▸ **EXERCISE REQUIREMENTS**:
Please leave out pictures and print exactly the lines from the one that has "The width and height of the screenshot is (821, 526)." through the last line of the material below.

#### TASK INPUTS

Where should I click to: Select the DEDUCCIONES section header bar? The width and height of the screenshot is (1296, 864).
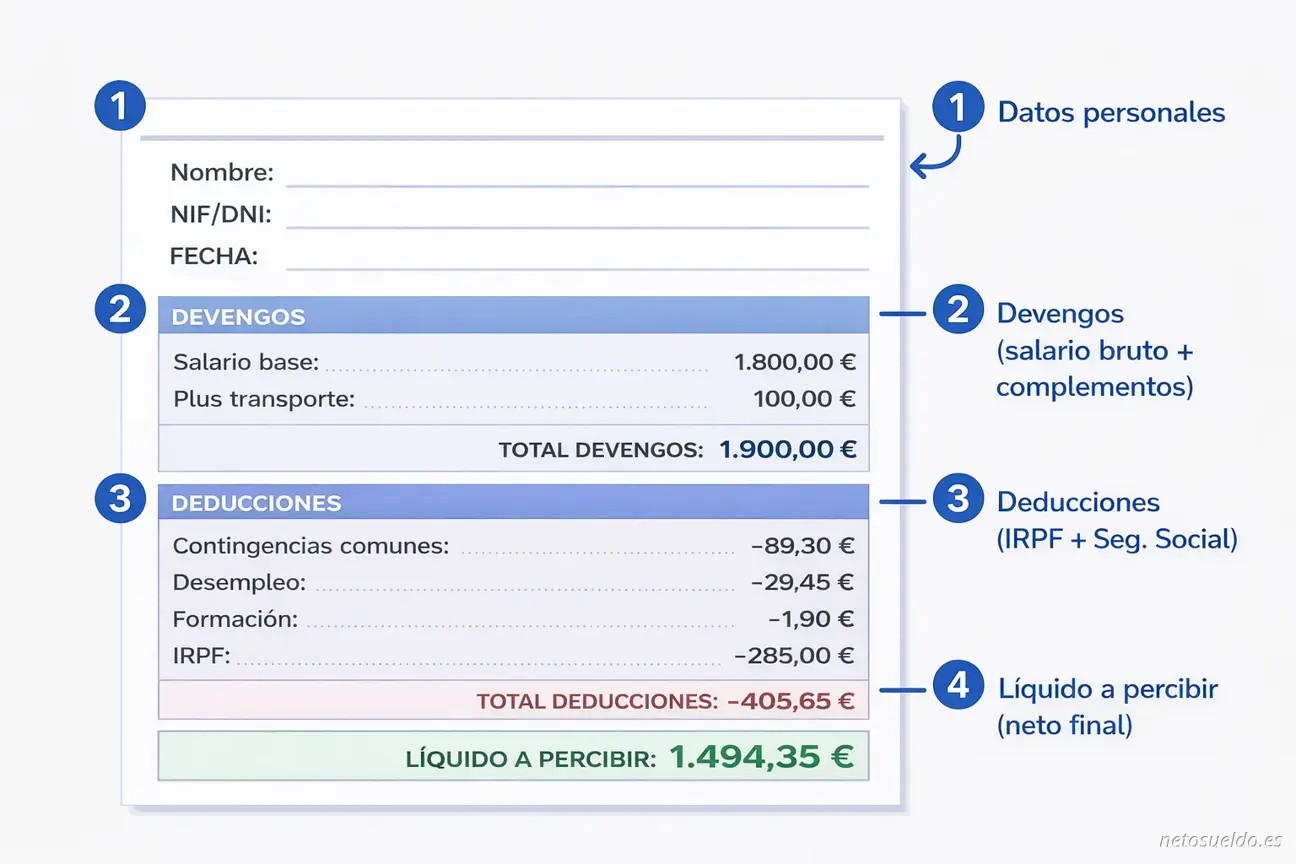512,501
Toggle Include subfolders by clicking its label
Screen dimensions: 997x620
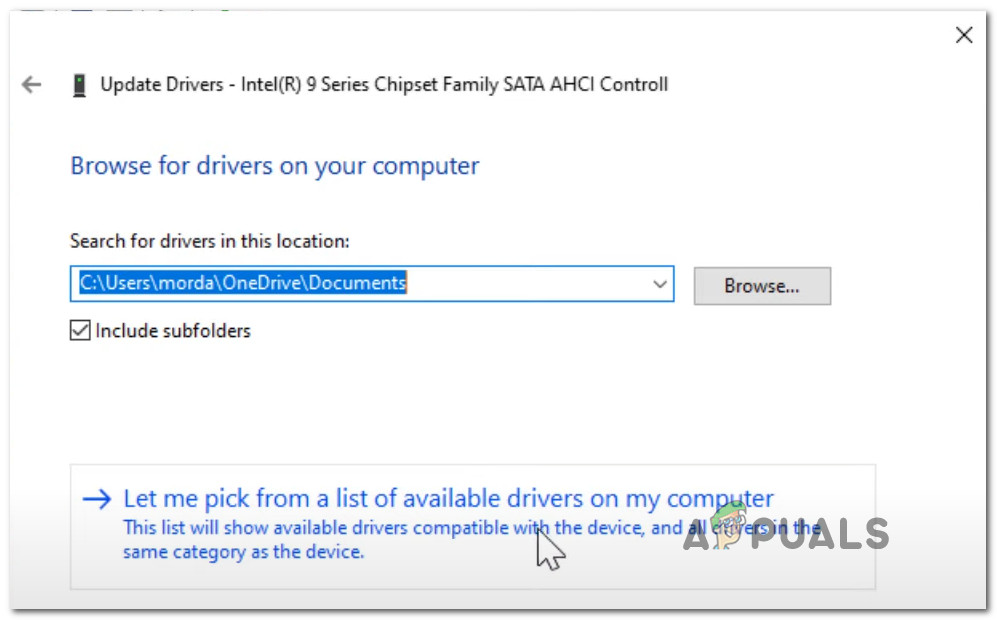(172, 330)
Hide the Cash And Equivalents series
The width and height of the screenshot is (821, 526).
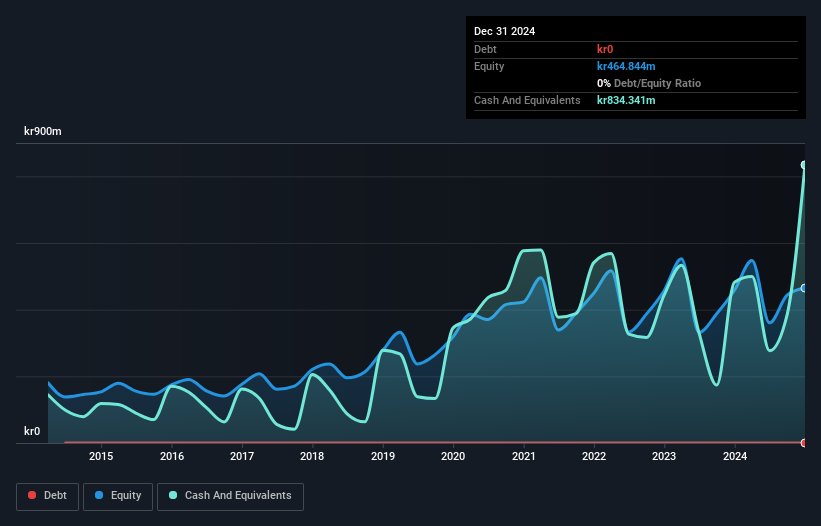(230, 496)
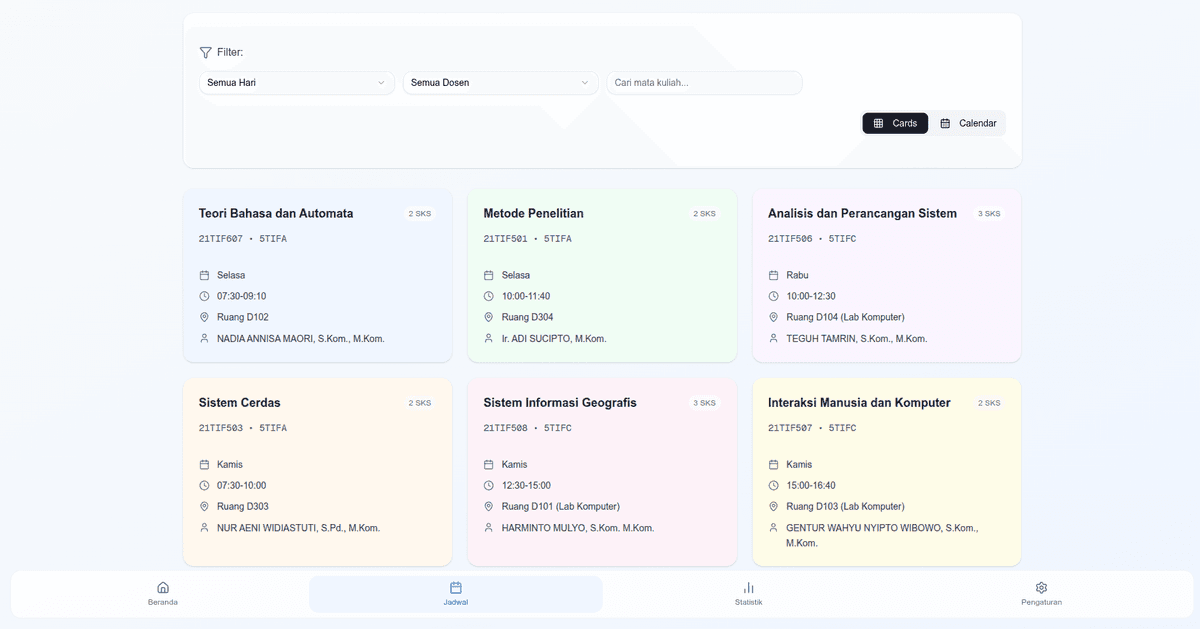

########

▸ **TASK RESPONSE**:
The width and height of the screenshot is (821, 526).
(230, 496)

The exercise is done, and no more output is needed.